_WORK ITEM:_
Repeat the records below exactly as they appear.

[DATA PROVIDED — start]

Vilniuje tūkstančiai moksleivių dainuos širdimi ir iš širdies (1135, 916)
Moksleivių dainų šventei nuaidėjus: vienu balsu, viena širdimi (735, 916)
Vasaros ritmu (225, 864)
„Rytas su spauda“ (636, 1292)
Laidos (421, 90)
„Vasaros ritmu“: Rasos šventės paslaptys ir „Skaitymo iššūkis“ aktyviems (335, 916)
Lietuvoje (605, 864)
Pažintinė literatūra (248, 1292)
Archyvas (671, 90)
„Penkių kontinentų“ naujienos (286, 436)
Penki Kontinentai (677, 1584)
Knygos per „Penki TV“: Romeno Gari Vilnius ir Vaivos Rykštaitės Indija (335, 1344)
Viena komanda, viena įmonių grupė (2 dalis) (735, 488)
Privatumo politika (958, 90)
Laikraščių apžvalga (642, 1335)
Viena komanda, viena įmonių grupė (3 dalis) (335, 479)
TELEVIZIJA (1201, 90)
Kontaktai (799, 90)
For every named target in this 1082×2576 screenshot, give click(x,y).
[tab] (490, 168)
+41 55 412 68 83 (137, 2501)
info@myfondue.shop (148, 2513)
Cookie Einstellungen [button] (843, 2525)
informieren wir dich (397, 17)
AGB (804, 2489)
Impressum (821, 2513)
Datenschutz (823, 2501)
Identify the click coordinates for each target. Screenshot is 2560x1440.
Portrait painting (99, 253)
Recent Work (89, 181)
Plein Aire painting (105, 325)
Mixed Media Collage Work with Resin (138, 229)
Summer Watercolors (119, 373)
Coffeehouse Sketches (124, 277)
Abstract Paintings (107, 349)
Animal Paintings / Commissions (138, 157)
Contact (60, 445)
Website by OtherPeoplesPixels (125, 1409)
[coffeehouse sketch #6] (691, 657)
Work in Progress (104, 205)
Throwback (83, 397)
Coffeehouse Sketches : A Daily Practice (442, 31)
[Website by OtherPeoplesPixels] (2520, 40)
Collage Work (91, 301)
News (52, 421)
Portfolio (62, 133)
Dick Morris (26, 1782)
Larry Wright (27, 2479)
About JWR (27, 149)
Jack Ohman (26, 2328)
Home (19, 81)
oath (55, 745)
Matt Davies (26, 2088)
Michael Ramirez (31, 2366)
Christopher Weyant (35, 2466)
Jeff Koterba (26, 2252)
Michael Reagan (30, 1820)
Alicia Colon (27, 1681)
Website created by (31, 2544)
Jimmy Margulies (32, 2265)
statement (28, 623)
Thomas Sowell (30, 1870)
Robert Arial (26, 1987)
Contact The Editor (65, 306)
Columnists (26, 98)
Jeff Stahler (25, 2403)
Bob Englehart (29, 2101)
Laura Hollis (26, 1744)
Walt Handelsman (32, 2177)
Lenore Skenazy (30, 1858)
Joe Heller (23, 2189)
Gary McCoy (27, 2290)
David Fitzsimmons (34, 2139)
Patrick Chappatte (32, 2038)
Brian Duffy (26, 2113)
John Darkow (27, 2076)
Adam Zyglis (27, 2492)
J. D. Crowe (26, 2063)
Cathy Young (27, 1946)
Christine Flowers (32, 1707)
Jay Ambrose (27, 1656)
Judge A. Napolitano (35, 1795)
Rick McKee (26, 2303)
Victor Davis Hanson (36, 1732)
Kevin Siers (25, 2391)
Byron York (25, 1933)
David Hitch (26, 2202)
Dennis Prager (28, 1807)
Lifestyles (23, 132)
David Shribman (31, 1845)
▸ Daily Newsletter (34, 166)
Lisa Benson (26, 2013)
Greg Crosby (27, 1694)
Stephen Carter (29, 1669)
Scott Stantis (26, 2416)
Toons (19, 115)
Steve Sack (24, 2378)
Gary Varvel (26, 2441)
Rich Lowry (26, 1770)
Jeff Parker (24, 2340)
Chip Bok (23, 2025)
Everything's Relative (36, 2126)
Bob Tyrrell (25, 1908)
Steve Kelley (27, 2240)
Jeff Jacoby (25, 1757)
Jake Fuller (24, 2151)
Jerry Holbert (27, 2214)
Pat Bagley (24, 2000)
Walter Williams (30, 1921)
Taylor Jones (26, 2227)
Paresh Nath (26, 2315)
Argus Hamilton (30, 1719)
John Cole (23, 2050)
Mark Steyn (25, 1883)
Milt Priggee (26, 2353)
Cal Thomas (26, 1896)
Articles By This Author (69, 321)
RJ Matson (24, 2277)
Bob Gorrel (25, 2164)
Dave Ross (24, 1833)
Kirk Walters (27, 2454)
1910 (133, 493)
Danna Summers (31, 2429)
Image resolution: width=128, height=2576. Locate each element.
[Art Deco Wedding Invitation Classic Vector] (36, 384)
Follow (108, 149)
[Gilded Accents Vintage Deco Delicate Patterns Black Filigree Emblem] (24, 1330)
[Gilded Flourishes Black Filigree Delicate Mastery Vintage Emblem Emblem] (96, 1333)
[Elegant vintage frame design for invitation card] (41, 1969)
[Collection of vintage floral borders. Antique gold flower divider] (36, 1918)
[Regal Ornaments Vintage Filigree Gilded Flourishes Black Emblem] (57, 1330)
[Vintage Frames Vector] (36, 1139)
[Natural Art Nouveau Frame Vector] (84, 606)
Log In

[DATA PROVIDED — finish]

_REPLY:_
Vilniuje tūkstančiai moksleivių dainuos širdimi ir iš širdies (1135, 916)
Moksleivių dainų šventei nuaidėjus: vienu balsu, viena širdimi (735, 916)
Vasaros ritmu (225, 864)
„Rytas su spauda“ (636, 1292)
Laidos (421, 90)
„Vasaros ritmu“: Rasos šventės paslaptys ir „Skaitymo iššūkis“ aktyviems (335, 916)
Lietuvoje (605, 864)
Pažintinė literatūra (248, 1292)
Archyvas (671, 90)
„Penkių kontinentų“ naujienos (286, 436)
Penki Kontinentai (677, 1584)
Knygos per „Penki TV“: Romeno Gari Vilnius ir Vaivos Rykštaitės Indija (335, 1344)
Viena komanda, viena įmonių grupė (2 dalis) (735, 488)
Privatumo politika (958, 90)
Laikraščių apžvalga (642, 1335)
Viena komanda, viena įmonių grupė (3 dalis) (335, 479)
TELEVIZIJA (1201, 90)
Kontaktai (799, 90)
For every named target in this 1082×2576 screenshot, give click(x,y).
[tab] (490, 168)
+41 55 412 68 83 (137, 2501)
info@myfondue.shop (148, 2513)
Cookie Einstellungen [button] (843, 2525)
informieren wir dich (397, 17)
AGB (804, 2489)
Impressum (821, 2513)
Datenschutz (823, 2501)
Identify the click coordinates for each target. Screenshot is 2560x1440.
Portrait painting (99, 253)
Recent Work (89, 181)
Plein Aire painting (105, 325)
Mixed Media Collage Work with Resin (138, 229)
Summer Watercolors (119, 373)
Coffeehouse Sketches (124, 277)
Abstract Paintings (107, 349)
Animal Paintings / Commissions (138, 157)
Contact (60, 445)
Website by OtherPeoplesPixels (125, 1409)
[coffeehouse sketch #6] (691, 657)
Work in Progress (104, 205)
Throwback (83, 397)
Coffeehouse Sketches : A Daily Practice (442, 31)
[Website by OtherPeoplesPixels] (2520, 40)
Collage Work (91, 301)
News (52, 421)
Portfolio (62, 133)
Dick Morris (26, 1782)
Larry Wright (27, 2479)
About JWR (27, 149)
Jack Ohman (26, 2328)
Home (19, 81)
oath (55, 745)
Matt Davies (26, 2088)
Michael Ramirez (31, 2366)
Christopher Weyant (35, 2466)
Jeff Koterba (26, 2252)
Michael Reagan (30, 1820)
Alicia Colon (27, 1681)
Website created by (31, 2544)
Jimmy Margulies (32, 2265)
statement (28, 623)
Thomas Sowell (30, 1870)
Robert Arial (26, 1987)
Contact The Editor (65, 306)
Columnists (26, 98)
Jeff Stahler (25, 2403)
Bob Englehart (29, 2101)
Laura Hollis (26, 1744)
Walt Handelsman (32, 2177)
Lenore Skenazy (30, 1858)
Joe Heller (23, 2189)
Gary McCoy (27, 2290)
David Fitzsimmons (34, 2139)
Patrick Chappatte (32, 2038)
Brian Duffy (26, 2113)
John Darkow (27, 2076)
Adam Zyglis (27, 2492)
J. D. Crowe (26, 2063)
Cathy Young (27, 1946)
Christine Flowers (32, 1707)
Jay Ambrose (27, 1656)
Judge A. Napolitano (35, 1795)
Rick McKee (26, 2303)
Victor Davis Hanson (36, 1732)
Kevin Siers (25, 2391)
Byron York (25, 1933)
David Hitch (26, 2202)
Dennis Prager (28, 1807)
Lifestyles (23, 132)
David Shribman (31, 1845)
▸ Daily Newsletter (34, 166)
Lisa Benson (26, 2013)
Greg Crosby (27, 1694)
Stephen Carter (29, 1669)
Scott Stantis (26, 2416)
Toons (19, 115)
Steve Sack (24, 2378)
Gary Varvel (26, 2441)
Rich Lowry (26, 1770)
Jeff Parker (24, 2340)
Chip Bok (23, 2025)
Everything's Relative (36, 2126)
Bob Tyrrell (25, 1908)
Steve Kelley (27, 2240)
Jeff Jacoby (25, 1757)
Jake Fuller (24, 2151)
Jerry Holbert (27, 2214)
Pat Bagley (24, 2000)
Walter Williams (30, 1921)
Taylor Jones (26, 2227)
Paresh Nath (26, 2315)
Argus Hamilton (30, 1719)
John Cole (23, 2050)
Mark Steyn (25, 1883)
Milt Priggee (26, 2353)
Cal Thomas (26, 1896)
Articles By This Author (69, 321)
RJ Matson (24, 2277)
Bob Gorrel (25, 2164)
Dave Ross (24, 1833)
Kirk Walters (27, 2454)
1910 (133, 493)
Danna Summers (31, 2429)
Image resolution: width=128, height=2576. Locate each element.
[Art Deco Wedding Invitation Classic Vector] (36, 384)
Follow (108, 149)
[Gilded Accents Vintage Deco Delicate Patterns Black Filigree Emblem] (24, 1330)
[Gilded Flourishes Black Filigree Delicate Mastery Vintage Emblem Emblem] (96, 1333)
[Elegant vintage frame design for invitation card] (41, 1969)
[Collection of vintage floral borders. Antique gold flower divider] (36, 1918)
[Regal Ornaments Vintage Filigree Gilded Flourishes Black Emblem] (57, 1330)
[Vintage Frames Vector] (36, 1139)
[Natural Art Nouveau Frame Vector] (84, 606)
Log In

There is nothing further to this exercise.